21                  There follows a paragraph which, because of its importance in the submissions made on behalf of the appellants, it is desirable that I set out in full. I do so, together with the opening sentence of the paragraph that follows it, which was likewise the subject of much attention during the hearing of the appeal:

 

"[118] The evidence is silent concerning the continued observance in Matthews' time of those aspects of traditional lifestyle to which reference is made in the passages quoted from Curr. Whether the former territorial areas of the various tribal groups were still recognised and protected as described by Curr is not something upon which there is any evidence. What the evidence does demonstrate is that the land on either side of the Murray had been taken up for pastoral purposes and that there had been both severe dislocation of the indigenous population and a considerable reduction in its numbers due to disease. Furthermore, there is no evidence to suggest that either Edward Walker or Kitty Atkinson/Cooper, or their immediate descendants continued to acknowledge the traditional laws or observe the traditional customs of their forebears in relation to land.

 

[119] Apart from any conclusions which may be drawn from the absence of evidence of continued observance of traditional laws and customs in the period after the establishment of Maloga, there is positive evidence emanating from the Aboriginals themselves to the same effect."

 

22                  The positive evidence to which his Honour referred, and to which he gave substantial weight, was a petition to the Governor of New South Wales signed in 1881 by 42 Aboriginal people, many of whom were known to have been resident at, or otherwise connected with, Maloga. The petition sought a grant of land. It is set out in full in his Honour's reasons and I reproduce here only the recitals, which are as follows:

 

"1. That all the land within our tribal boundaries has been taken possession of by the Government and white settlers; our hunting grounds are used for sheep pasturage and the game reduced and in many places exterminated, rendering our means of subsistence extremely precarious, and often reducing us and our wives and children to beggary.

2. We, the men of our several tribes, are desirous of honestly maintaining our young and infirm, who are in many cases the subjects of extreme want and semi-starvation, and we believe we could, in a few years support ourselves by our own industry, were a sufficient area of land granted to us to cultivate and raise stock.

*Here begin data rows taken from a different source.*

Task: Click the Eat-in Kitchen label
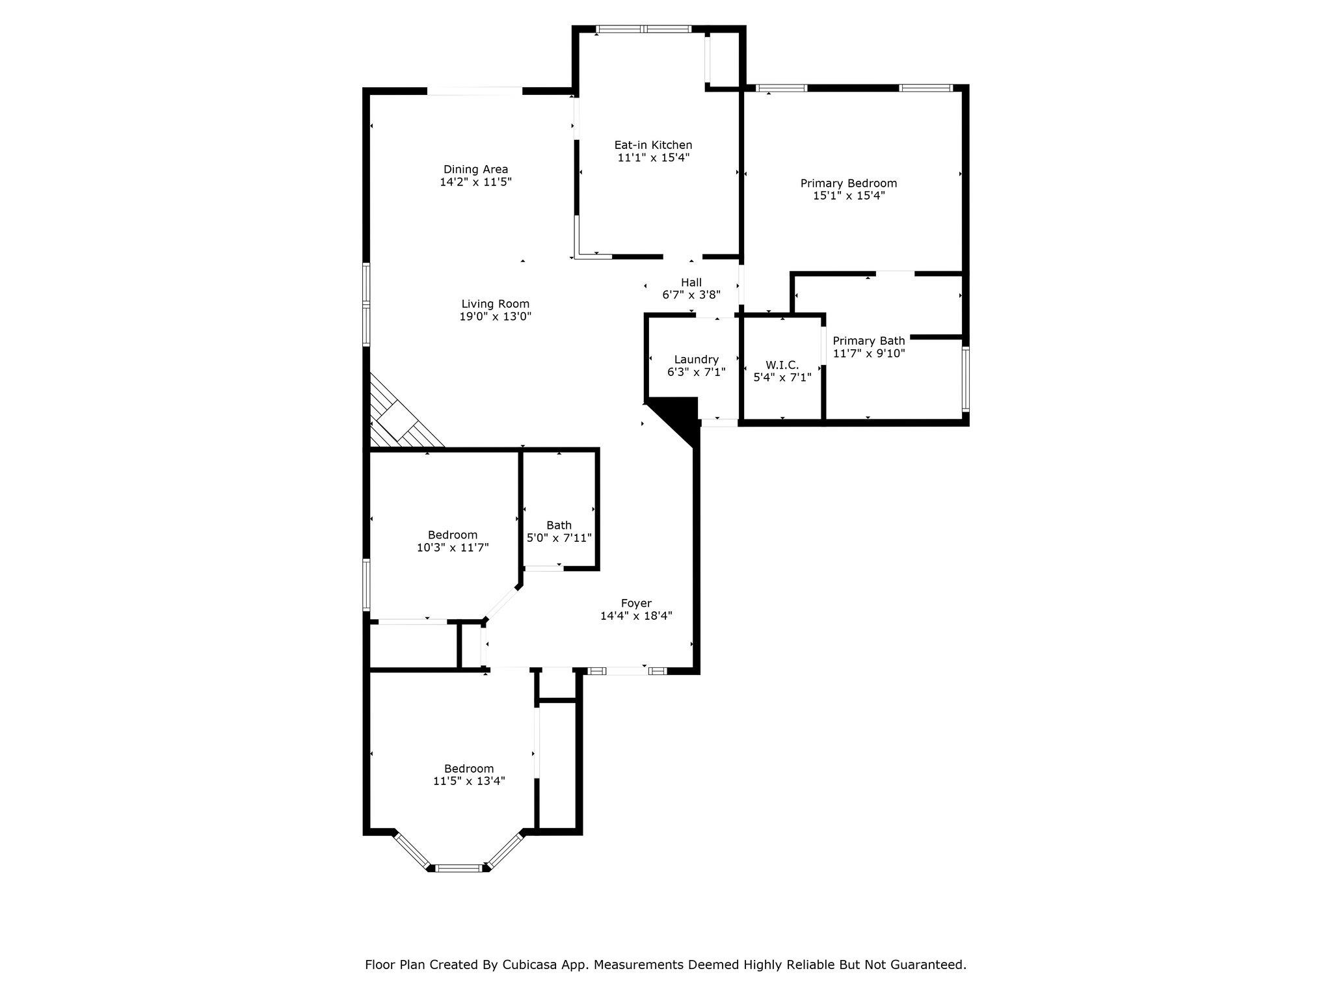(653, 145)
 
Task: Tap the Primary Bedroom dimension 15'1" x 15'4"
(848, 195)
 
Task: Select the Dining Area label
(475, 170)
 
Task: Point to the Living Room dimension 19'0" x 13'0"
(495, 317)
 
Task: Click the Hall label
(691, 282)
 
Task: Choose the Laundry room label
(696, 360)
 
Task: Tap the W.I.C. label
(782, 366)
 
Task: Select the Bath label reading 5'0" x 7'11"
(559, 538)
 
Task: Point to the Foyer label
(635, 604)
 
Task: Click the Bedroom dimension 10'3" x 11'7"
(452, 548)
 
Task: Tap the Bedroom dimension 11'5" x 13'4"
(469, 781)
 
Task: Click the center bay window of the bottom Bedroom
(459, 868)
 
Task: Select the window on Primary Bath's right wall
(965, 379)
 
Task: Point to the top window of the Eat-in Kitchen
(643, 29)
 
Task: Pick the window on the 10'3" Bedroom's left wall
(366, 584)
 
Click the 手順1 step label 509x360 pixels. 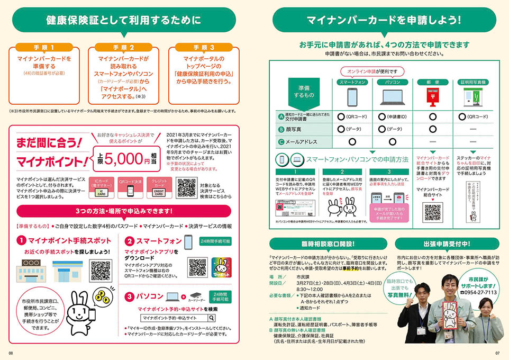click(42, 48)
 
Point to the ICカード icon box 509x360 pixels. click(101, 186)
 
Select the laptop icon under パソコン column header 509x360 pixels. click(392, 98)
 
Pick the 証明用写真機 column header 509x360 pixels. click(472, 82)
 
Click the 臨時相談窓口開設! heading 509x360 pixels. click(324, 244)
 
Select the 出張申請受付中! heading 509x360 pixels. click(447, 244)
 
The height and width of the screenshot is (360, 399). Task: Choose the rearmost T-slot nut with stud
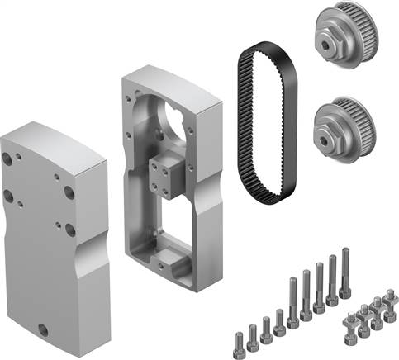(389, 295)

3. We have been under training for some years and feel that our old mode of life is not in keeping with the instructions we have received and we are earnestly desirous of settling down to more orderly habits of industry, that we may form homes for our families."

 

23                  His Honour said that whilst there could be little doubt that Matthews, the missionary, would have played a part in the composition and presentation of the petition, it had not been suggested that the general thrust of the statements attributed to the petitioners was factually inaccurate or in any way misrepresented their views or aspirations. It was at this point that the judge made the factual finding that was determinative of the appellants' claim:

 

"It is clear that by 1881 those through whom the claimant group now seeks to establish native title were no longer in possession of their tribal lands and had, by force of the circumstances in which they found themselves, ceased to observe those laws and customs based on tradition which might otherwise have provided a basis for the present native title claim; and the dispossession of the original inhabitants and their descendants has continued through to the present time. Although many of the claimant group reside within the claim area, many do not. No group or individual has been shown to occupy any part of the land in the sense that the original inhabitants can be said to have occupied it. The claimant group clearly fails Toohey J's test of occupation by a traditional society now and at the time of annexation (Mabo No 2, p 192) a state of affairs which has existed for over a century. Notwithstanding the genuine efforts of members of the claimant group to revive the lost culture of their ancestors, native title rights and interests once lost are not capable of revival. Traditional native title having expired, the Crown's radical title expanded to a full beneficial title (Mabo No 2 per Brennan J at p 60)."

 

24                  Having made this finding, the judge concluded that section of his reasons for judgment by stating that it was appropriate that "some mention should be made of the evidence concerning the current beliefs and practices of the Yorta Yorta people". Since the manner, and what was said to be the limited scope, of his Honour's treatment of the evidence of current beliefs and practices is relied upon by the appellants as demonstrating error, it is desirable that I should now outline what his Honour said about that matter.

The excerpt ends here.